The heartbeat of this collection is Bridgins’ ability to weave in how grief is inherited in her family. Before Bridgins ever had an ex-boyfriend or a lover or a crush, her heart was breaking because of the grief she was born into. “I come from a long line of women / who luxuriate in pain, / adorn themselves in velvet trauma,” Bridgins writes in “Summer Water.” When pain seems part of our DNA, what keeps us going? If our original heartbreak is an accident of birth, what is the roadmap forward?

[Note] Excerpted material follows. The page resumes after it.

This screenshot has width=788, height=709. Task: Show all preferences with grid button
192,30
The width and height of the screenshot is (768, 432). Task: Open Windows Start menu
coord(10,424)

Despite the central theme of grief, Bridgins’ collection is humorous, using macabre wit to explore suffering as part of the conditions of being a modern human, a depressed human, and a human who sometimes feels at odds with their humanity. “I do not own a microwave, / and using the oven makes me feel like I am cooking” and “This year, I planned to get you / the Dune board game, / and the ability to keep your blood / in your body.” Lines like these are conjured throughout the collection, most often at moments of emotional crescendo. When the pain of love is overwhelming, and strategies to self-soothe are ripping at the seams, Bridgins is able to place the reader almost startlingly back into their body. To inhabit a body involves quotidian and mundane actions to sustain life, which seem absurd in juxtaposition with the drama and heartbreak of our inner lives. Similar to how a toddler throwing a drawn-out tantrum will not pause just because its mother needs to pee, the body does not care what the heart needs. Bridgins shows through her work that the job of the heart is to keep pumping despite its suffering, because the body is relentless with its survival needs. It is precisely the bare bones requirements of keeping a body alive that can sometimes quell the sharpest heartbreak. In inhabiting a body, we learn to inhabit ourselves, despite death and trauma and grief, even despite our terrible exes.